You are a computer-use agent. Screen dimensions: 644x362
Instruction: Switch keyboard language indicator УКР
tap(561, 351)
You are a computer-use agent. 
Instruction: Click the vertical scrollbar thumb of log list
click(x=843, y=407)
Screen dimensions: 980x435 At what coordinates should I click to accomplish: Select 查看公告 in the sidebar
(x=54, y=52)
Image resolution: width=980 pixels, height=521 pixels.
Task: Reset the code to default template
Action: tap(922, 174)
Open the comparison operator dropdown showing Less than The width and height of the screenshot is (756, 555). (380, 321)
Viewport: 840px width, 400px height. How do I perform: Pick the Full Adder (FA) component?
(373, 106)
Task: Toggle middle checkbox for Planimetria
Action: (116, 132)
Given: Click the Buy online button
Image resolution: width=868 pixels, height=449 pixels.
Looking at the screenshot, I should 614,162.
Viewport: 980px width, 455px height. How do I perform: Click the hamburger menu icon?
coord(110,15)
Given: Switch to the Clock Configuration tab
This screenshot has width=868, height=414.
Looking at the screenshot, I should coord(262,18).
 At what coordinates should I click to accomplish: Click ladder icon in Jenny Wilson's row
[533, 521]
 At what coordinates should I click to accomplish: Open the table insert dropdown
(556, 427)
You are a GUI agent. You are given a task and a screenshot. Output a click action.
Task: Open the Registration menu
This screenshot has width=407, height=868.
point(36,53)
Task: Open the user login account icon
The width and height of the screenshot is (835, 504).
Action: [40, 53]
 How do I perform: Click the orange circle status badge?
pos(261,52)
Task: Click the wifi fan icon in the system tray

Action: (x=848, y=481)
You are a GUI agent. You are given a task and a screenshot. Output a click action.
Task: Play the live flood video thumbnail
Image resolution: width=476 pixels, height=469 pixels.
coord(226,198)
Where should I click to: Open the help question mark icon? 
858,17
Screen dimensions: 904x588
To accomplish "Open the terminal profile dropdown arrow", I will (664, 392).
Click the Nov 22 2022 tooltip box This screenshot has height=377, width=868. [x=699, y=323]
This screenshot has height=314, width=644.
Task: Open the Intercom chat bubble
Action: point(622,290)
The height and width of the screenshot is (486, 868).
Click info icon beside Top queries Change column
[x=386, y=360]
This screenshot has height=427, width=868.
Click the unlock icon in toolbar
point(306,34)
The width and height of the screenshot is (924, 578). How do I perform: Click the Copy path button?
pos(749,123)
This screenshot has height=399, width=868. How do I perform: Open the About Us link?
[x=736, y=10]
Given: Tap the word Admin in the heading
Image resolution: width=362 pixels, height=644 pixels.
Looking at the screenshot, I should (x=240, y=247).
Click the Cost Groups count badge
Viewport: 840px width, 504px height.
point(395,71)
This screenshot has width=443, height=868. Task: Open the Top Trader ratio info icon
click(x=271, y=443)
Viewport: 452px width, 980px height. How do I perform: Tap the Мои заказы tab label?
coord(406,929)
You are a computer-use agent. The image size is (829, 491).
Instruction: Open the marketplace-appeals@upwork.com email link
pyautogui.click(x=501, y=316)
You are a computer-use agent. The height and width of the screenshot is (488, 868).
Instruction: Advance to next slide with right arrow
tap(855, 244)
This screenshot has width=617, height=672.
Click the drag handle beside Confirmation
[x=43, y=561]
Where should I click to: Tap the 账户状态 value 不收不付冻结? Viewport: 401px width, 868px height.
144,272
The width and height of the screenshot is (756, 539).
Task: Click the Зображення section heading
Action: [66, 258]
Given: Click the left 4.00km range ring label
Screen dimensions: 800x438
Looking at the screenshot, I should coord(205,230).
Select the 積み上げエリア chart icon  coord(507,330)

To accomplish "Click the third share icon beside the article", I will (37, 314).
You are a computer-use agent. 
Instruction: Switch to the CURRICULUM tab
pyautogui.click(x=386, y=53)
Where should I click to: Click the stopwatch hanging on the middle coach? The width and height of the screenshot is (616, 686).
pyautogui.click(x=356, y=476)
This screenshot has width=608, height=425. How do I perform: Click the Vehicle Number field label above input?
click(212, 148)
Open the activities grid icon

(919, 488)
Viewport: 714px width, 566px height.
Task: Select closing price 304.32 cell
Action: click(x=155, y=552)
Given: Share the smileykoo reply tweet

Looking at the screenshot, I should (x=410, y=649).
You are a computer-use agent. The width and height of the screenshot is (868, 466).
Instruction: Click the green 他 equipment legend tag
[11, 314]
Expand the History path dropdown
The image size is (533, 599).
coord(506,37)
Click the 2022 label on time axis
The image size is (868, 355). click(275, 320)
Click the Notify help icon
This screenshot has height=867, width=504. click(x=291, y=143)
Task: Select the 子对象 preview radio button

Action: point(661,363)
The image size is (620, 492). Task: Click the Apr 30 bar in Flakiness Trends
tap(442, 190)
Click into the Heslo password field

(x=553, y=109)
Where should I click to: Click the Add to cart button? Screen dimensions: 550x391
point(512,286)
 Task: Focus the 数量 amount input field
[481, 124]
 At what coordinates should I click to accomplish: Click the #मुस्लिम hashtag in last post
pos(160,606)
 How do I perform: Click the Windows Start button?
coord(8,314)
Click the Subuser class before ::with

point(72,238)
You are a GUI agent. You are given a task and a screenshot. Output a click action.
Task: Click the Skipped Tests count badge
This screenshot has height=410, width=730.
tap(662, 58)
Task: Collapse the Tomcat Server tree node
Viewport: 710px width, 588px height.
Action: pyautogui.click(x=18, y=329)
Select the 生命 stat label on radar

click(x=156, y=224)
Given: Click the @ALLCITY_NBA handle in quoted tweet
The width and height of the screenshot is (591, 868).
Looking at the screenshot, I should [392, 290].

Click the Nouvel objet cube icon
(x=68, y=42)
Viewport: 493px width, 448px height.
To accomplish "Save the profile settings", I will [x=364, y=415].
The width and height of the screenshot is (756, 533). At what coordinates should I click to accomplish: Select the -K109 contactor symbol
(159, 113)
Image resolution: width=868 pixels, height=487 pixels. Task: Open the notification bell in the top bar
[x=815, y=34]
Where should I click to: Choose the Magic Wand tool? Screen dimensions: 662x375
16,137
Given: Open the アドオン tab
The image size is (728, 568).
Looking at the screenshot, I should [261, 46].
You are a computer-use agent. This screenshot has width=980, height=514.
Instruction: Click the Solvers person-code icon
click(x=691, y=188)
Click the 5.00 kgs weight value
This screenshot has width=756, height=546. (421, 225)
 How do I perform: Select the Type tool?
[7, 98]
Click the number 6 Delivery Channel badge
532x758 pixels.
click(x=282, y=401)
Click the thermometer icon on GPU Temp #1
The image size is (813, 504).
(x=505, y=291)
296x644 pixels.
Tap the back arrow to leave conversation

........

• [Work request] Reproduce the entries exactly, each one as given.

• [Expected output]
You are a computer-use agent. Screen dimensions: 644x362
Instruction: Switch keyboard language indicator УКР
tap(561, 351)
You are a computer-use agent. 
Instruction: Click the vertical scrollbar thumb of log list
click(x=843, y=407)
Screen dimensions: 980x435 At what coordinates should I click to accomplish: Select 查看公告 in the sidebar
(x=54, y=52)
Image resolution: width=980 pixels, height=521 pixels.
Task: Reset the code to default template
Action: tap(922, 174)
Open the comparison operator dropdown showing Less than The width and height of the screenshot is (756, 555). (380, 321)
Viewport: 840px width, 400px height. How do I perform: Pick the Full Adder (FA) component?
(373, 106)
Task: Toggle middle checkbox for Planimetria
Action: (116, 132)
Given: Click the Buy online button
Image resolution: width=868 pixels, height=449 pixels.
Looking at the screenshot, I should 614,162.
Viewport: 980px width, 455px height. How do I perform: Click the hamburger menu icon?
coord(110,15)
Given: Switch to the Clock Configuration tab
This screenshot has width=868, height=414.
Looking at the screenshot, I should coord(262,18).
 At what coordinates should I click to accomplish: Click ladder icon in Jenny Wilson's row
[533, 521]
 At what coordinates should I click to accomplish: Open the table insert dropdown
(556, 427)
You are a GUI agent. You are given a task and a screenshot. Output a click action.
Task: Open the Registration menu
This screenshot has width=407, height=868.
point(36,53)
Task: Open the user login account icon
The width and height of the screenshot is (835, 504).
Action: [40, 53]
 How do I perform: Click the orange circle status badge?
pos(261,52)
Task: Click the wifi fan icon in the system tray

Action: (x=848, y=481)
You are a GUI agent. You are given a task and a screenshot. Output a click action.
Task: Play the live flood video thumbnail
Image resolution: width=476 pixels, height=469 pixels.
coord(226,198)
Where should I click to: Open the help question mark icon? 
858,17
Screen dimensions: 904x588
To accomplish "Open the terminal profile dropdown arrow", I will (664, 392).
Click the Nov 22 2022 tooltip box This screenshot has height=377, width=868. [x=699, y=323]
This screenshot has height=314, width=644.
Task: Open the Intercom chat bubble
Action: point(622,290)
The height and width of the screenshot is (486, 868).
Click info icon beside Top queries Change column
[x=386, y=360]
This screenshot has height=427, width=868.
Click the unlock icon in toolbar
point(306,34)
The width and height of the screenshot is (924, 578). How do I perform: Click the Copy path button?
pos(749,123)
This screenshot has height=399, width=868. How do I perform: Open the About Us link?
[x=736, y=10]
Given: Tap the word Admin in the heading
Image resolution: width=362 pixels, height=644 pixels.
Looking at the screenshot, I should (x=240, y=247).
Click the Cost Groups count badge
Viewport: 840px width, 504px height.
point(395,71)
This screenshot has width=443, height=868. Task: Open the Top Trader ratio info icon
click(x=271, y=443)
Viewport: 452px width, 980px height. How do I perform: Tap the Мои заказы tab label?
coord(406,929)
You are a computer-use agent. The image size is (829, 491).
Instruction: Open the marketplace-appeals@upwork.com email link
pyautogui.click(x=501, y=316)
You are a computer-use agent. The height and width of the screenshot is (488, 868).
Instruction: Advance to next slide with right arrow
tap(855, 244)
This screenshot has width=617, height=672.
Click the drag handle beside Confirmation
[x=43, y=561]
Where should I click to: Tap the 账户状态 value 不收不付冻结? Viewport: 401px width, 868px height.
144,272
The width and height of the screenshot is (756, 539).
Task: Click the Зображення section heading
Action: [66, 258]
Given: Click the left 4.00km range ring label
Screen dimensions: 800x438
Looking at the screenshot, I should coord(205,230).
Select the 積み上げエリア chart icon  coord(507,330)

To accomplish "Click the third share icon beside the article", I will (37, 314).
You are a computer-use agent. 
Instruction: Switch to the CURRICULUM tab
pyautogui.click(x=386, y=53)
Where should I click to: Click the stopwatch hanging on the middle coach? The width and height of the screenshot is (616, 686).
pyautogui.click(x=356, y=476)
This screenshot has width=608, height=425. How do I perform: Click the Vehicle Number field label above input?
click(212, 148)
Open the activities grid icon

(919, 488)
Viewport: 714px width, 566px height.
Task: Select closing price 304.32 cell
Action: click(x=155, y=552)
Given: Share the smileykoo reply tweet

Looking at the screenshot, I should (x=410, y=649).
You are a computer-use agent. The width and height of the screenshot is (868, 466).
Instruction: Click the green 他 equipment legend tag
[11, 314]
Expand the History path dropdown
The image size is (533, 599).
coord(506,37)
Click the 2022 label on time axis
The image size is (868, 355). click(275, 320)
Click the Notify help icon
This screenshot has height=867, width=504. click(x=291, y=143)
Task: Select the 子对象 preview radio button

Action: point(661,363)
The image size is (620, 492). Task: Click the Apr 30 bar in Flakiness Trends
tap(442, 190)
Click into the Heslo password field

(x=553, y=109)
Where should I click to: Click the Add to cart button? Screen dimensions: 550x391
point(512,286)
 Task: Focus the 数量 amount input field
[481, 124]
 At what coordinates should I click to accomplish: Click the #मुस्लिम hashtag in last post
pos(160,606)
 How do I perform: Click the Windows Start button?
coord(8,314)
Click the Subuser class before ::with

point(72,238)
You are a GUI agent. You are given a task and a screenshot. Output a click action.
Task: Click the Skipped Tests count badge
This screenshot has height=410, width=730.
tap(662, 58)
Task: Collapse the Tomcat Server tree node
Viewport: 710px width, 588px height.
Action: pyautogui.click(x=18, y=329)
Select the 生命 stat label on radar

click(x=156, y=224)
Given: Click the @ALLCITY_NBA handle in quoted tweet
The width and height of the screenshot is (591, 868).
Looking at the screenshot, I should [392, 290].

Click the Nouvel objet cube icon
(x=68, y=42)
Viewport: 493px width, 448px height.
To accomplish "Save the profile settings", I will [x=364, y=415].
The width and height of the screenshot is (756, 533). At what coordinates should I click to accomplish: Select the -K109 contactor symbol
(159, 113)
Image resolution: width=868 pixels, height=487 pixels. Task: Open the notification bell in the top bar
[x=815, y=34]
Where should I click to: Choose the Magic Wand tool? Screen dimensions: 662x375
16,137
Given: Open the アドオン tab
The image size is (728, 568).
Looking at the screenshot, I should [261, 46].
You are a computer-use agent. This screenshot has width=980, height=514.
Instruction: Click the Solvers person-code icon
click(x=691, y=188)
Click the 5.00 kgs weight value
This screenshot has width=756, height=546. (421, 225)
 How do I perform: Select the Type tool?
[7, 98]
Click the number 6 Delivery Channel badge
532x758 pixels.
click(x=282, y=401)
Click the thermometer icon on GPU Temp #1
The image size is (813, 504).
(x=505, y=291)
296x644 pixels.
Tap the back arrow to leave conversation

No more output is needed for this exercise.